Diskretion gehört ebenfalls dazu. Nachbarn müssen nicht wissen, was genau in einer Wohnung passiert, und niemand wird für die Lage verurteilt. Die Reinigungskräfte und Entrümpler arbeiten ruhig, ordentlich und ohne großes Gerede. Falls eine besondere Belastung vorliegt, etwa starke Verunreinigungen oder Hinterlassenschaften, wird die Arbeit passend erweitert. Eine Tatortreinigung ist zwar ein eigener Bereich, doch auch bei normalen Messie-Fällen kann eine sorgfältige Desinfektion sinnvoll sein.
Am Ende geht es um einen klaren Neustart. Vielleicht soll die Wohnung wieder bewohnbar werden, vielleicht steht eine Haushaltsauflösung an oder ein Vermieter braucht leere Räume für die Übergabe. In jedem Fall hilft ein eingespielter Ablauf: nichts Wichtiges leichtfertig wegwerfen, Abfälle ordentlich entsorgen, Möbel sicher hinausbringen und erst dann sauber reinigen. So wird aus einem Raum, der lange nicht mehr betretbar war, wieder ein Zimmer, das sich nutzen lässt.
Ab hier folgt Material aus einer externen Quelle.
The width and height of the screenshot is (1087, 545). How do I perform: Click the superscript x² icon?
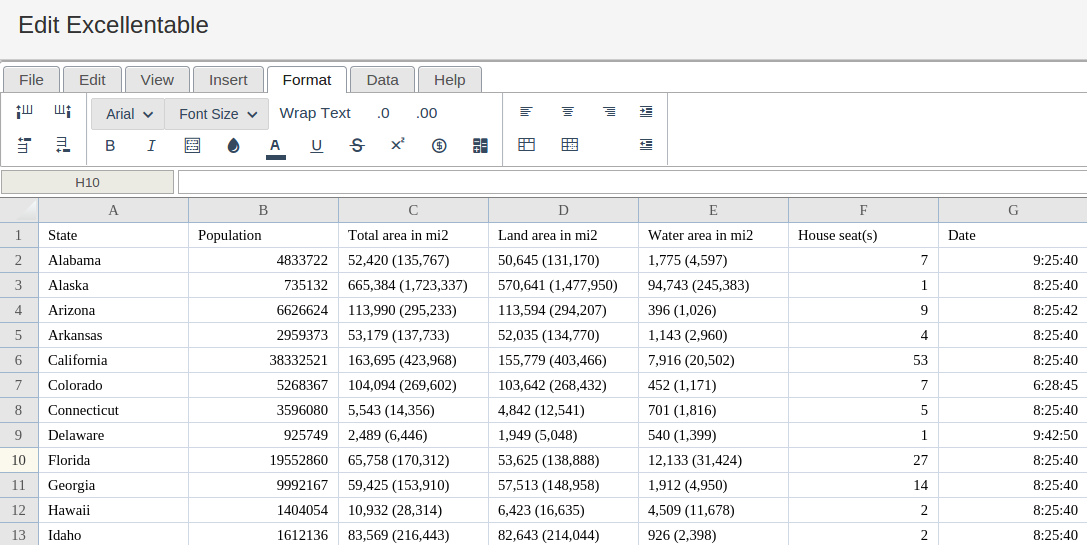(397, 145)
Häufige Fragen zur Messie Reinigung
Wie lange dauert eine Messie Reinigung?
Das hängt stark von der Größe der Wohnung und von der Menge an Hausrat ab. Ein einzelnes zugestelltes Zimmer kann manchmal an einem Tag geräumt und gereinigt werden. Bei einer kompletten Wohnung mit vielen Möbeln, Abfällen und stark verschmutzten Flächen dauert es oft mehrere Tage. Auch enge Treppen, fehlende Aufzüge oder schwere Möbel beeinflussen den Zeitaufwand. Wenn Keller, Dachboden oder Garage dazugehören, kommt zusätzliche Arbeit dazu. Erst wenn klar ist, was entsorgt, was aufbewahrt und was gereinigt werden muss, lässt sich der Ablauf sinnvoll einschätzen.
Werden wichtige Sachen beim Leerräumen berücksichtigt?
Ja, wichtige Dinge sollen nicht zwischen Müllsäcken und Sperrmüll verloren gehen. Besonders bei Papieren, Ausweisen, Verträgen, Fotos, Schmuck, Schlüsseln oder Bargeld wird genau hingeschaut. Solche Funde werden getrennt gesammelt und zur Seite gelegt. Trotzdem hilft es sehr, wenn Angehörige oder die betroffene Person vorher sagen können, wonach besonders gesucht werden soll. Manchmal liegen Unterlagen in alten Taschen, Schubladen oder Kartons, die auf den ersten Blick nach Abfall aussehen. Mit einer klaren Absprache lässt sich vermeiden, dass etwas versehentlich entsorgt wird.
Ist nach der Entrümpelung auch eine Desinfektion möglich?
Wenn Gerüche, verdorbene Lebensmittel, Schimmel, Tierkot oder andere starke Verschmutzungen vorhanden sind, kann eine Desinfektion sinnvoll sein. Erst wird die Wohnung ausgeräumt, denn unter Kartons, Teppichen und Möbeln sitzen häufig die eigentlichen Problemstellen. Danach werden Böden, Flächen und betroffene Bereiche passend gereinigt. Nicht jeder Messie-Fall braucht eine umfassende Desinfektion, aber bei hygienischen Risiken sollte darauf nicht verzichtet werden. Die Reinigungskräfte entscheiden anhand der tatsächlichen Lage, welche Mittel und Schutzmaßnahmen nötig sind. Ziel ist eine Wohnung, die wieder sicher betreten und normal genutzt werden kann.